The first taping wasn’t bad, although we stood around for hours to play through our 1 song twice and spent most of the time learning the theme song and little 30 second transition pieces before packing up, not quite satisfied. By the next month I’d lost two of my six-piece band because they were feeling ‘over exposed,’ if you know what I mean.

“We will soldier on,” I told the rest of my players. The next taping needed to be adjusted to compensate for missing musicians, so we added two rehearsals to get it right. In the mean time, “We’re getting picked up by a national broadcast,” my friend tells me. “They have a full studio with a three camera shoot and a great backdrop.” Of course now this studio is an hour and twenty minutes from my house. So was the next rehearsal.

The second taping was a circus of new guests and artists “playing for exposure” I imagine. “You should bring four sets of clothes for different shows,” I’m instructed. So now I’m loading a wardrobe in the trunk of my car along with my beast of a keyboard to fight traffic for the commute.

We arrived on time to set up. We waited an extra hour for that. After set up it was another two hours. Finally, a sound check, where not even the electricity could be counted on. “The crew is union,” I was told. “They have to quit in 20 minutes!” (because they are not playing for exposure). “You’ll just have to run all the songs at once,” the producer tells me.

…it’s hard to follow Christ when you’re out in front of him. When the waters haven’t quite parted you are only going to get yer socks wet.

“We didn’t get what we needed,” I heard on the phone the next day. “We’ll have to tape the songs over next Tuesday.” In the meantime I audition another musician to fill in the gaps. Now, I’m not sure if you know the story of ‘br’er rabbit’ where he picks a fight with ‘Tar Baby’ and ends up with all his extremities stuck in tar, but that is what this feels like. In the meantime, my concerts have picked up and this is starting to feel like a sidetrack I can’t find the end of.

Now I’m thinking the exposure here is from my bills coming due, and I’m more than a little over exposed financially. And that is when the disgruntlement sets in. I’m recalling all those other exposure gigs that were going to boost my career. Calculating now, I can’t recall ever getting more work out of playing for exposure, except other gigs who want me to play for exposure.

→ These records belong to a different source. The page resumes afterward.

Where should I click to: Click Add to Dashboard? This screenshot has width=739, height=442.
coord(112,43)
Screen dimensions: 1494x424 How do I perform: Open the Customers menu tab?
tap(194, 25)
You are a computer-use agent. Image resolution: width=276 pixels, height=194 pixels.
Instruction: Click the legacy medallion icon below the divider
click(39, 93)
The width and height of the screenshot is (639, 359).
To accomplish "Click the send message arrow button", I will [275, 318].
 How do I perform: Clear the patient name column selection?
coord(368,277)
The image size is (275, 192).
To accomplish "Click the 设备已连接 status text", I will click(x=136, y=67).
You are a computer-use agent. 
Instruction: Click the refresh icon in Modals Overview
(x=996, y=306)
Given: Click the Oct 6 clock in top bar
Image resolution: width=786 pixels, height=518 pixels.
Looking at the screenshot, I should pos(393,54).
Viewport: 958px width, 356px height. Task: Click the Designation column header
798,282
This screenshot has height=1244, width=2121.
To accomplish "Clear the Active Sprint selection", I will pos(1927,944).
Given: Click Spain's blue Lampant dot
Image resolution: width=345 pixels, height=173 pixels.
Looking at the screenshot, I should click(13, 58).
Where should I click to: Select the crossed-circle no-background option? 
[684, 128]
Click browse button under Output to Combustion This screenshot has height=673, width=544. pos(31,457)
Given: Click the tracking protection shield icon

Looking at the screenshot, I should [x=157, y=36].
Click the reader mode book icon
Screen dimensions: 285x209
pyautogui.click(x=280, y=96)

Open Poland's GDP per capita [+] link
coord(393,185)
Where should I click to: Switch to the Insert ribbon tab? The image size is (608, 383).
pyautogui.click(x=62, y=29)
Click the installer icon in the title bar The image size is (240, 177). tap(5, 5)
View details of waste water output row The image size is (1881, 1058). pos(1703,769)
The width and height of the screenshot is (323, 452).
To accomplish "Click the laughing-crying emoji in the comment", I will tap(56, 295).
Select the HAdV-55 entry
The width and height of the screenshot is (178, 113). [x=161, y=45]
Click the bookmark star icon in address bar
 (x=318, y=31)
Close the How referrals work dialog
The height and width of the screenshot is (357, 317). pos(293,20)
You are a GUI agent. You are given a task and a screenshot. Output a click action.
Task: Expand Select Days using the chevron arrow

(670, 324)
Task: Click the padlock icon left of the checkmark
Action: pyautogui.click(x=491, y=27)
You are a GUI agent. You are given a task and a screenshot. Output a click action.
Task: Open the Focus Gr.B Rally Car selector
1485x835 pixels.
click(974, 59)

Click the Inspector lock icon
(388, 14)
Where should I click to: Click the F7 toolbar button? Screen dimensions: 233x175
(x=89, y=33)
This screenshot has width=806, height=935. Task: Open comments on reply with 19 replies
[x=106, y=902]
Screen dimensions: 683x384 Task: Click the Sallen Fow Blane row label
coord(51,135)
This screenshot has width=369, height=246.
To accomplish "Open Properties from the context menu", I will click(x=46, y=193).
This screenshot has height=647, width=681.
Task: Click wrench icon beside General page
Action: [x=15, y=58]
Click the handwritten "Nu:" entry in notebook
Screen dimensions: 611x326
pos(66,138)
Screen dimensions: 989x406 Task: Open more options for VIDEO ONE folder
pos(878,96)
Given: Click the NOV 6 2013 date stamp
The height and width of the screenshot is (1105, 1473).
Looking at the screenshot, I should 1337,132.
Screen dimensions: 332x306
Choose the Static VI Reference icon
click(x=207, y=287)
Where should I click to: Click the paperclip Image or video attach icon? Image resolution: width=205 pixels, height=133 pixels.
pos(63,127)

In this case I wasn’t even enticed by someone dropping names of other big name artists that I might want to stand next to. I’ve done those as well. In the end, I have to question my motivation. We allow ourselves to be manipulated into work by a desire to become more popular for all the wrong reasons. Granted, we must take some risks and see how they play out, but all too often I have jumped into something with a good attitude and come away cynical.

My intensions weren’t for popularity in this case, but in an honest evaluation there’s a defect in my perceptions, I see success defined as being busy all the time. Money isn’t the center of my passion for music ministry, but there are other clever disguises in the way that I look to appease my own ego. The desire to appear humble and spiritual is a wrong motivation too.

In my determination to “be fruitful” in ministry I sometimes give Jesus about five minutes to nod his approval of my work. But then it’s hard to follow Christ when you’re out in front of him. When the waters haven’t quite parted you are only going to get yer socks wet.

The truth is, from the minute you consider the “exposure” that will come from doing anything at all, just know you are on the off ramp of service to God. The challenge now is to go the second mile to be a man of your word. But had I read Luke 14:28 even recently: “Consider the cost before you build”, that extra mile might have been in a better direction.

The best news I can give you is that God can still draw a straight line with a crooked stick. He can redeem the chaos that you have created by jumping the gun, or biblically speaking, “striking the rock instead of speaking to it,” like Moses did. He didn’t see the Promised Land in this life, but he got plenty of exposure in the desert.